Text segment:
How to Backup and Migrate The Sims 4 Saves, Mods, and Progress
Learn how to back up and move your Sims 4 saves, mods, and progress safely so you never lose a legacy or a painstakingly furnished lot.

1. Locate your saves and key folders
Locate your Sims 4 files in Documents/Electronic Arts/The Sims 4, this is the single source of truth for Saves, Tray, Mods, and Screenshots. The Saves folder holds households and worlds, Tray stores builds and lots you’ve placed in the Gallery, Mods contains your CC and script mods, and Screenshots keeps your in-game captures. Knowing this path lets you copy everything that matters instead of hunting scattered files later.
2. Full backup: copy the entire folder
Close The Sims 4 completely before touching files to avoid corruption and partial saves; then copy the entire 'The Sims 4' folder (not just Saves) to an external drive or cloud folder. Copying the whole folder preserves Mods, Tray builds, settings, and local caches so your migrated game looks and behaves the same. Treat the folder copy as a single atomic backup, it’s faster to restore one folder than chase down missing bits.

Questions to answer:
1. Print the Sims 4 backup guide between "1. Locate your" and "scattered files later.", inclusive.
2. Translate this sentence from the Sims 4 backup guide into Spanish: "Knowing this path lets you copy everything that matters instead of hunting scattered files later."
None of the records relate to the Sims 4 backup guide.

Dataset items
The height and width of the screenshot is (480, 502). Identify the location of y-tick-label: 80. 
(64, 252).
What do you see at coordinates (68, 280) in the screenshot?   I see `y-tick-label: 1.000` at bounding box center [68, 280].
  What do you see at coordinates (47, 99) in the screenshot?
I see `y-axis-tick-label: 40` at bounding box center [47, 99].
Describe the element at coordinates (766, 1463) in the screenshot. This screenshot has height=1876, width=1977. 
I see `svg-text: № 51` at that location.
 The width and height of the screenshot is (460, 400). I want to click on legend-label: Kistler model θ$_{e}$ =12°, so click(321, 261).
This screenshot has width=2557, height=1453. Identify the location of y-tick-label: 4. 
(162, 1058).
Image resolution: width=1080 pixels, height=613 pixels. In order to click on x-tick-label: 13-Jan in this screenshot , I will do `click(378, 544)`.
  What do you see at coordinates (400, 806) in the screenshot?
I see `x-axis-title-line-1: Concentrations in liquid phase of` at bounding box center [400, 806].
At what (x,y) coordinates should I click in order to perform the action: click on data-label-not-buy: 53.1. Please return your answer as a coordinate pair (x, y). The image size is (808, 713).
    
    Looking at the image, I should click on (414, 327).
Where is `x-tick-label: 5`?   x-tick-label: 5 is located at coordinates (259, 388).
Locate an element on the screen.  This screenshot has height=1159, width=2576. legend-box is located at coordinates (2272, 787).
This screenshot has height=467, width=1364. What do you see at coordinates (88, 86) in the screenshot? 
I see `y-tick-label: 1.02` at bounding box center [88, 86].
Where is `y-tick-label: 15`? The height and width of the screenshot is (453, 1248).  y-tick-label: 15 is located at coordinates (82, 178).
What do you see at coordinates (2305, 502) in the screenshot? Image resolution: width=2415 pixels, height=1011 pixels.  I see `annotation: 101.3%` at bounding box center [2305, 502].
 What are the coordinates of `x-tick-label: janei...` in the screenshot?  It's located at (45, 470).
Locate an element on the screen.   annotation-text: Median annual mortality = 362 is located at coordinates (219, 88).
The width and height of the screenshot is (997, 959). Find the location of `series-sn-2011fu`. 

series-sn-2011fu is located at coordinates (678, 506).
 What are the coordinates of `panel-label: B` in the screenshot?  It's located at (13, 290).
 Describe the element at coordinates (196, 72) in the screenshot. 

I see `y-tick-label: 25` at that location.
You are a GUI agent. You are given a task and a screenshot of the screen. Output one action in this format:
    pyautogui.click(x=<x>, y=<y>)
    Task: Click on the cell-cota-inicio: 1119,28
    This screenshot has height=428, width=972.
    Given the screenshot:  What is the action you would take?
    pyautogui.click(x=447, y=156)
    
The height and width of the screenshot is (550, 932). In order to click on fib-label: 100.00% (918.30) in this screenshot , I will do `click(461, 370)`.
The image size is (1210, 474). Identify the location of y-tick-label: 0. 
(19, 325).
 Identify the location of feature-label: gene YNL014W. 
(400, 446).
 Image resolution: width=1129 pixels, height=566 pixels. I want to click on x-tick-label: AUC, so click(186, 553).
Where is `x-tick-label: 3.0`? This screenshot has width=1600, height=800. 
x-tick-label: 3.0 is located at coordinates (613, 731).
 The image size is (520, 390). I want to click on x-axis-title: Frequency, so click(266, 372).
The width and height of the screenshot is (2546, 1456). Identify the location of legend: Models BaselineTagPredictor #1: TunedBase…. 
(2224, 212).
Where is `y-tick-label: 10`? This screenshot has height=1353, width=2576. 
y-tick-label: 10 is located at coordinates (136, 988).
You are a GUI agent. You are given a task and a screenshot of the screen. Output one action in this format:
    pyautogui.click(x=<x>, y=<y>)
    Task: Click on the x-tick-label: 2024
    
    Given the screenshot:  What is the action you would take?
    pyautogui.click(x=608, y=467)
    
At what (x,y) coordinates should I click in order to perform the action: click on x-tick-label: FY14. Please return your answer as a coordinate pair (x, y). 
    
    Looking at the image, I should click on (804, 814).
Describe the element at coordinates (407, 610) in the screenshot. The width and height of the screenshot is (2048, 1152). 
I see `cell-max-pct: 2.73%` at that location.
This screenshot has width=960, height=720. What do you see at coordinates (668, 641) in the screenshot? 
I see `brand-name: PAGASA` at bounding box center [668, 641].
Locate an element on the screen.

Responses by item number:
1.
1. Locate your saves and key folders
Locate your Sims 4 files in Documents/Electronic Arts/The Sims 4, this is the single source of truth for Saves, Tray, Mods, and Screenshots. The Saves folder holds households and worlds, Tray stores builds and lots you’ve placed in the Gallery, Mods contains your CC and script mods, and Screenshots keeps your in-game captures. Knowing this path lets you copy everything that matters instead of hunting scattered files later.

2. Conocer esta ruta te permite copiar todo lo que importa en lugar de buscar archivos dispersos más tarde.